§ Task prompt
Please copy the rows below exactly, from the line containing "Where should I click to: Click" down through the last row, leaving the pictures out of your answer.

─── Task material

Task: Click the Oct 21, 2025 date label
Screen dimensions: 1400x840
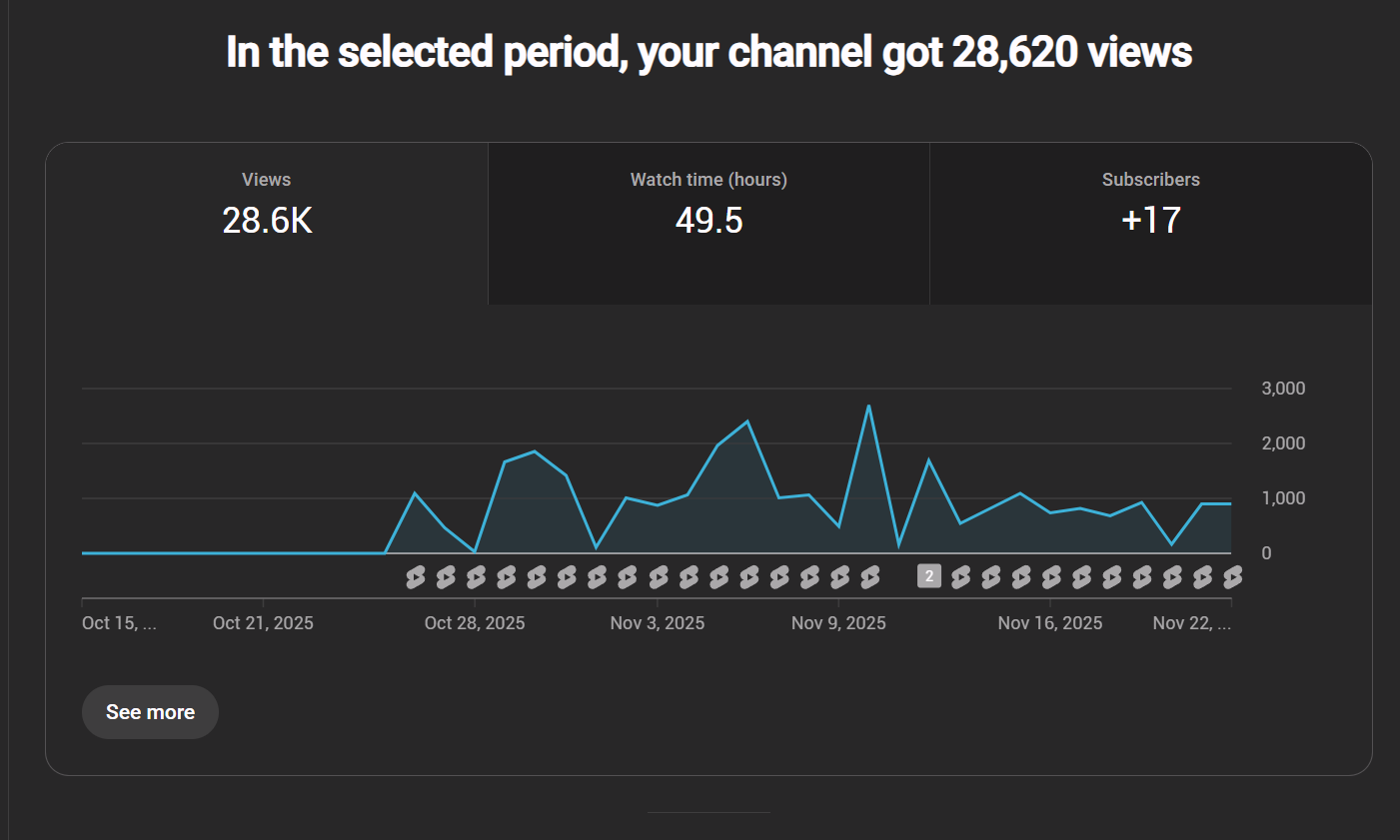Action: pos(263,623)
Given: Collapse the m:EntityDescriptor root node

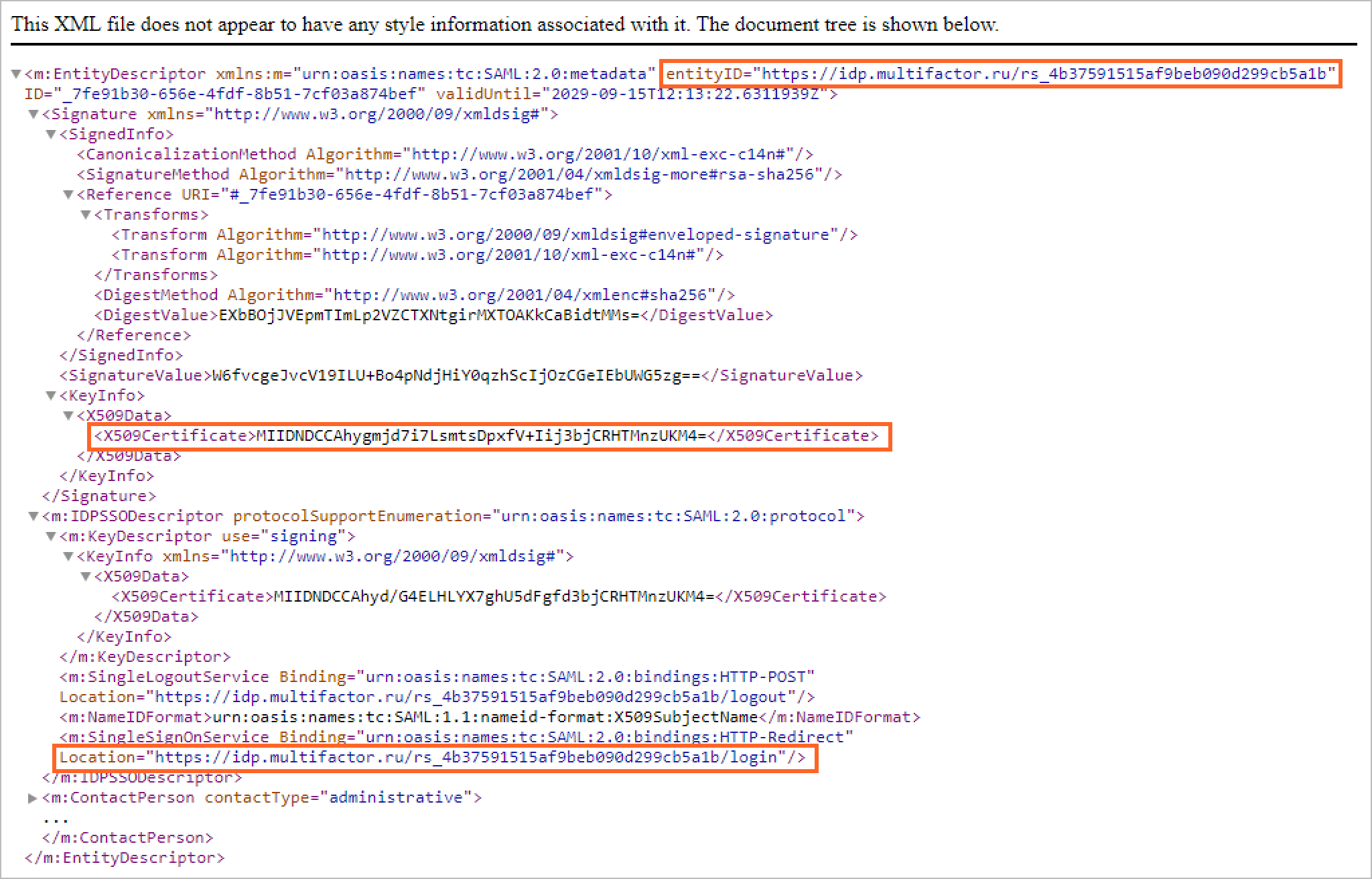Looking at the screenshot, I should coord(16,74).
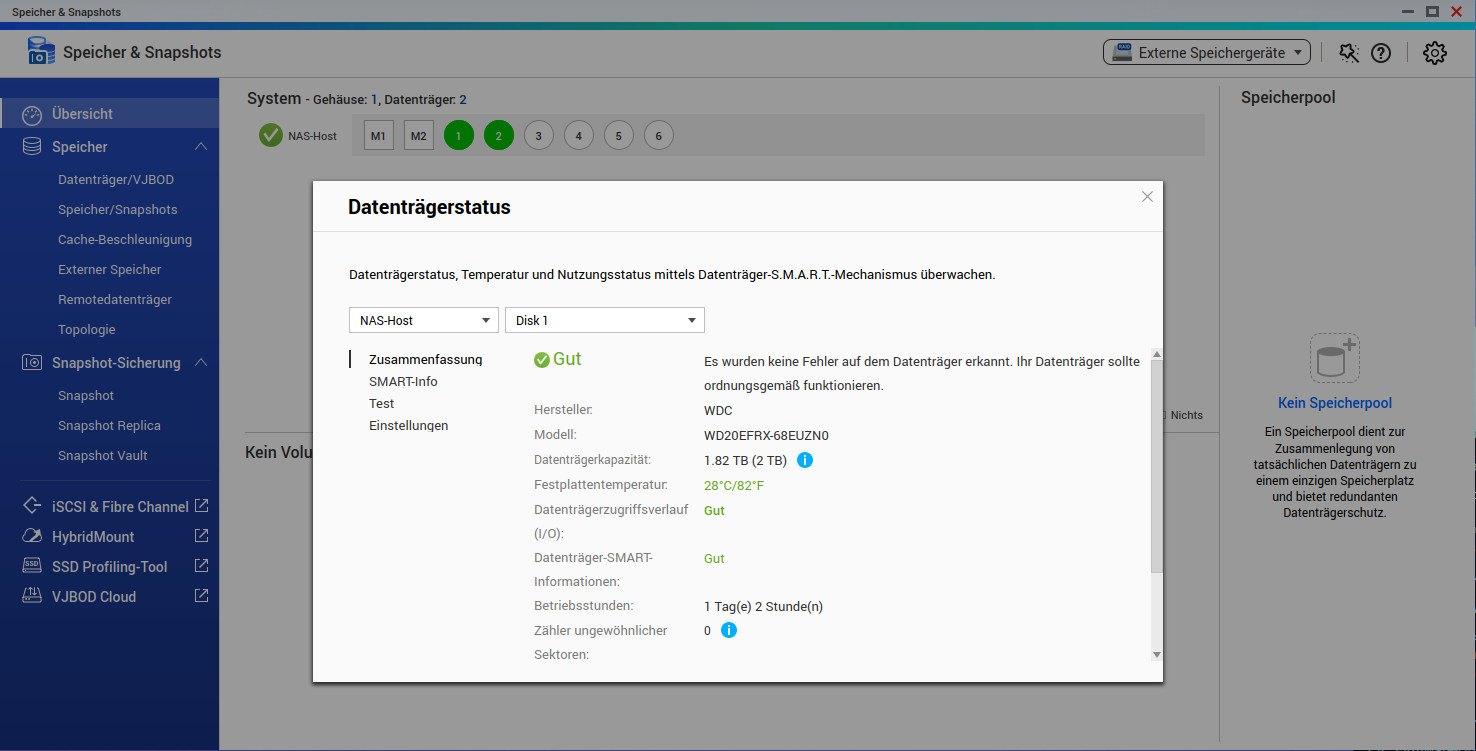
Task: Collapse the Snapshot-Sicherung section
Action: pyautogui.click(x=201, y=363)
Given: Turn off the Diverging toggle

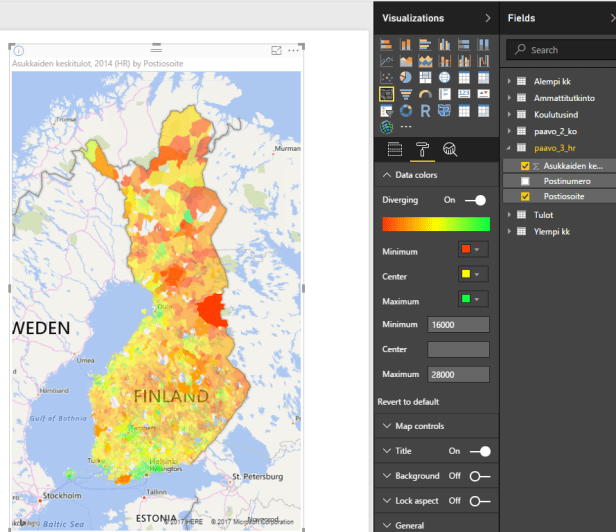Looking at the screenshot, I should (x=475, y=200).
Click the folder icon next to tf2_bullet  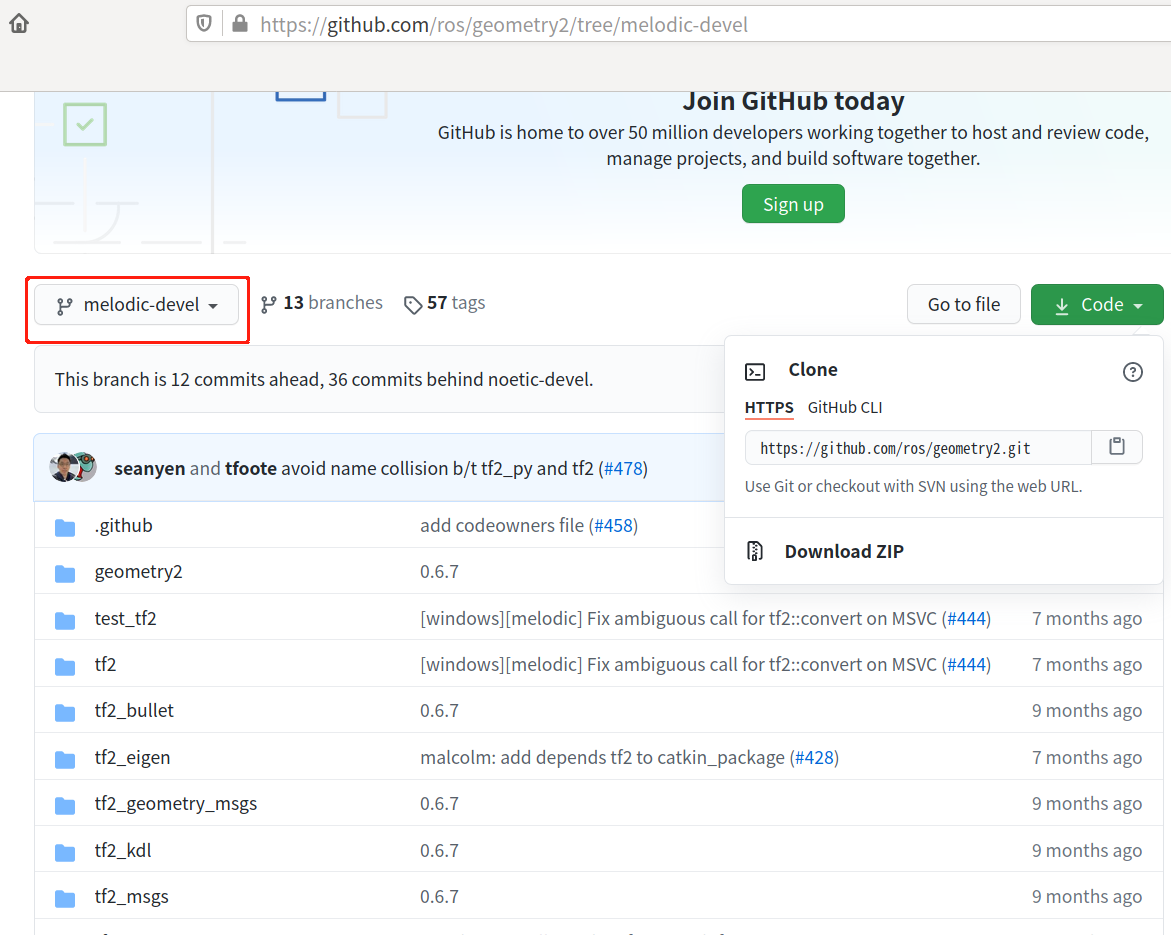click(64, 710)
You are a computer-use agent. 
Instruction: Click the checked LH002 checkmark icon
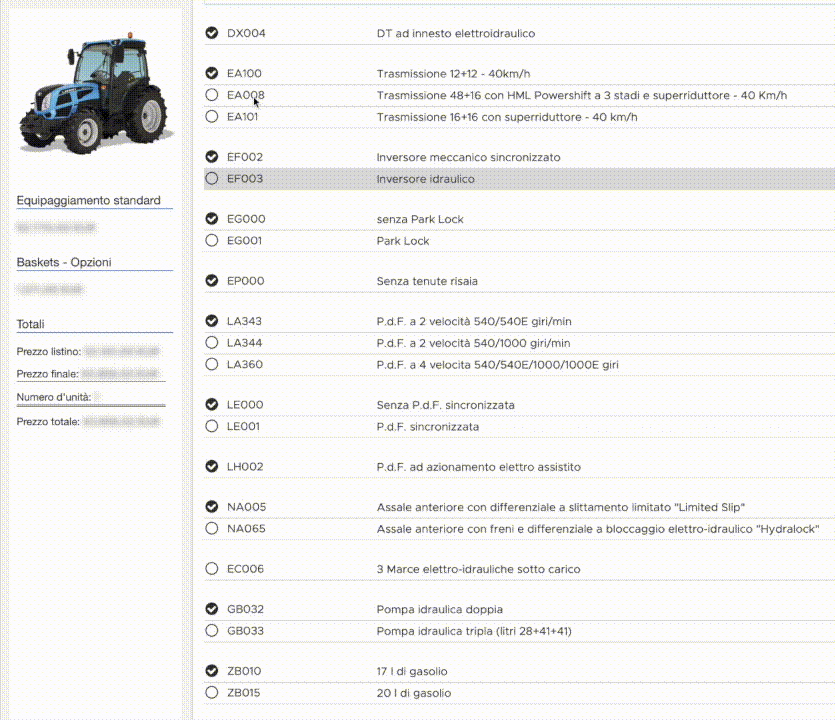click(211, 467)
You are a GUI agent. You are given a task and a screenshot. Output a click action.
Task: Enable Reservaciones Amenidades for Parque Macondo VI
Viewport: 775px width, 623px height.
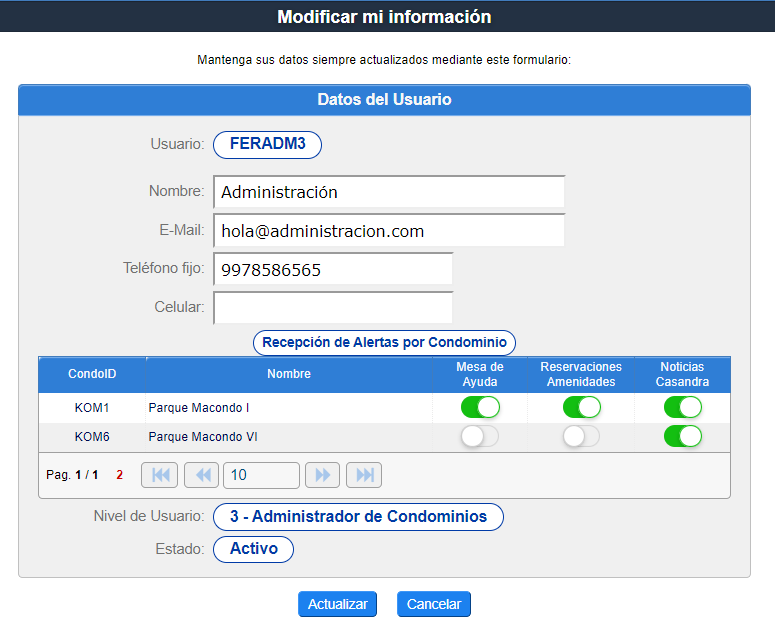tap(581, 436)
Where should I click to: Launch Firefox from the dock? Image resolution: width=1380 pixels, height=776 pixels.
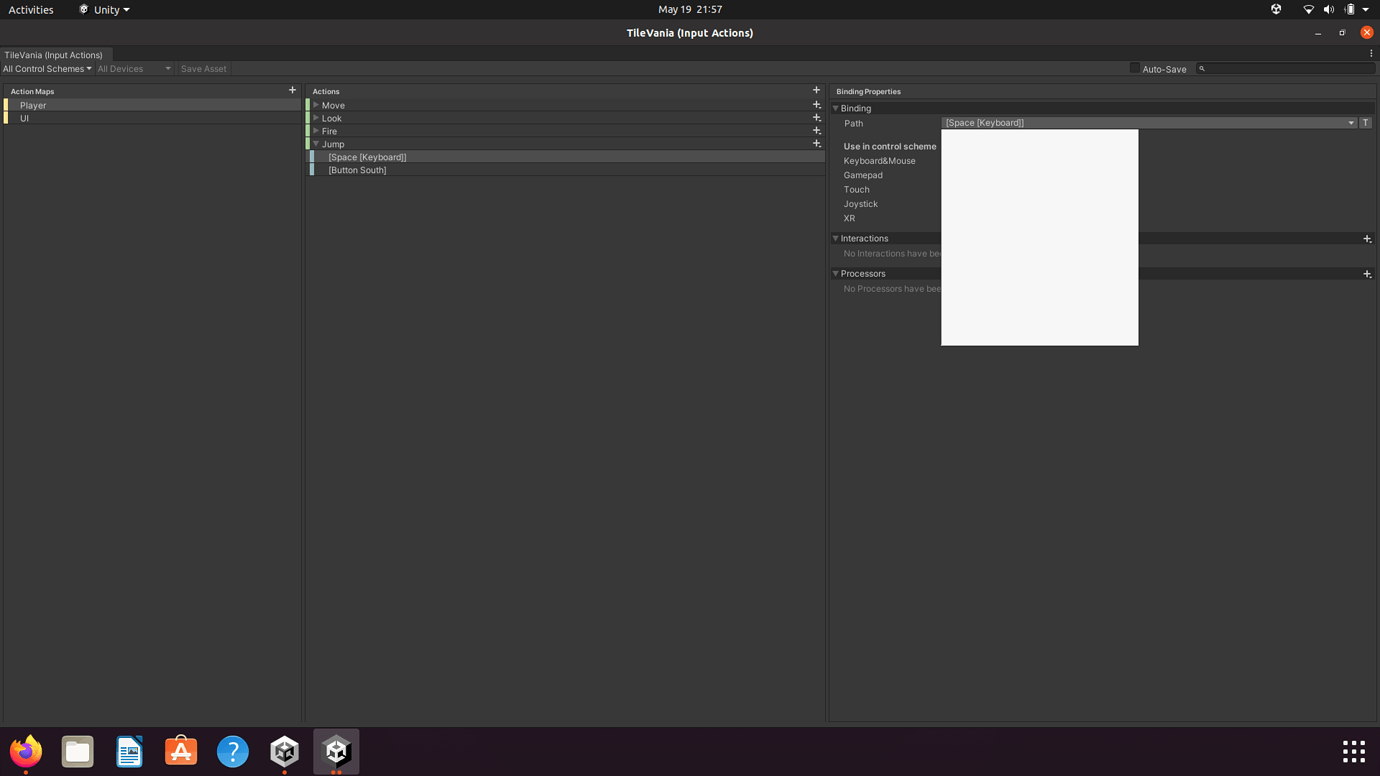(x=24, y=751)
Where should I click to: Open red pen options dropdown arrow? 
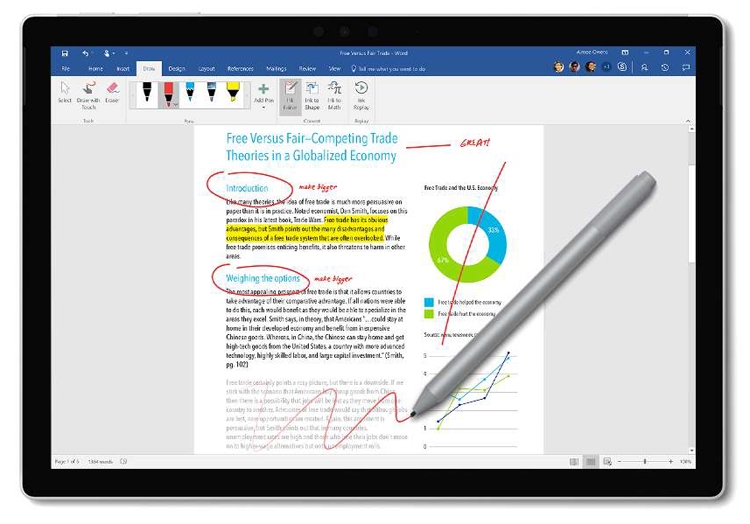pyautogui.click(x=176, y=104)
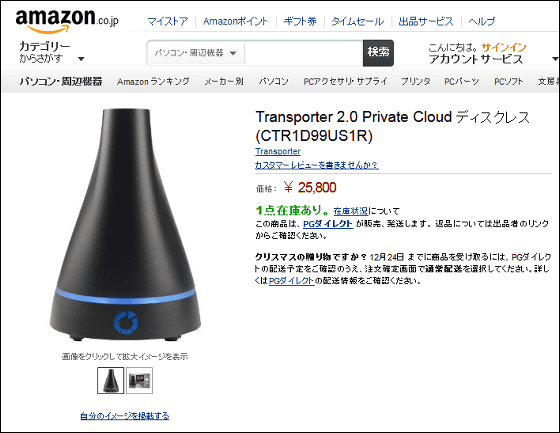Click the large Transporter product image
The height and width of the screenshot is (433, 560).
coord(125,224)
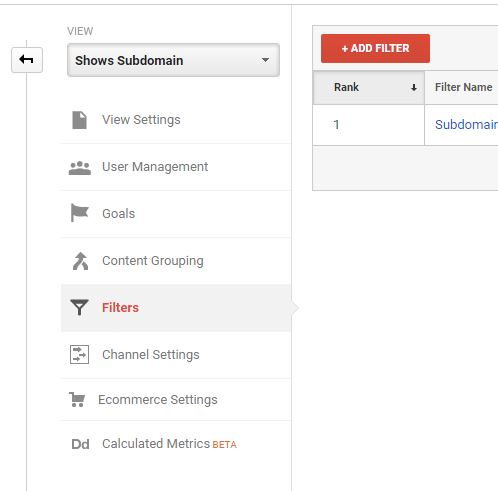The height and width of the screenshot is (491, 498).
Task: Click the Channel Settings arrows icon
Action: pos(79,354)
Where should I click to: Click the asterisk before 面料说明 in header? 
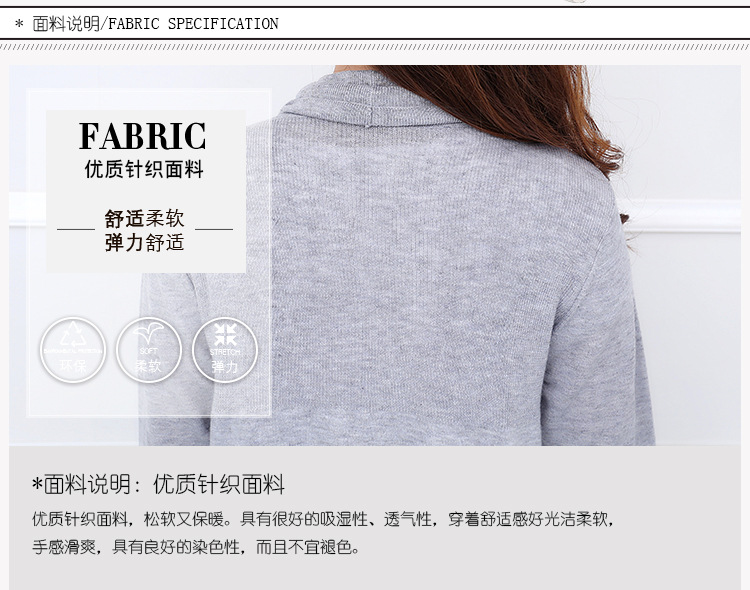(19, 24)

──────

§ Response below
Where should I click to: Click the asterisk before 面料说明 in header? 
(19, 24)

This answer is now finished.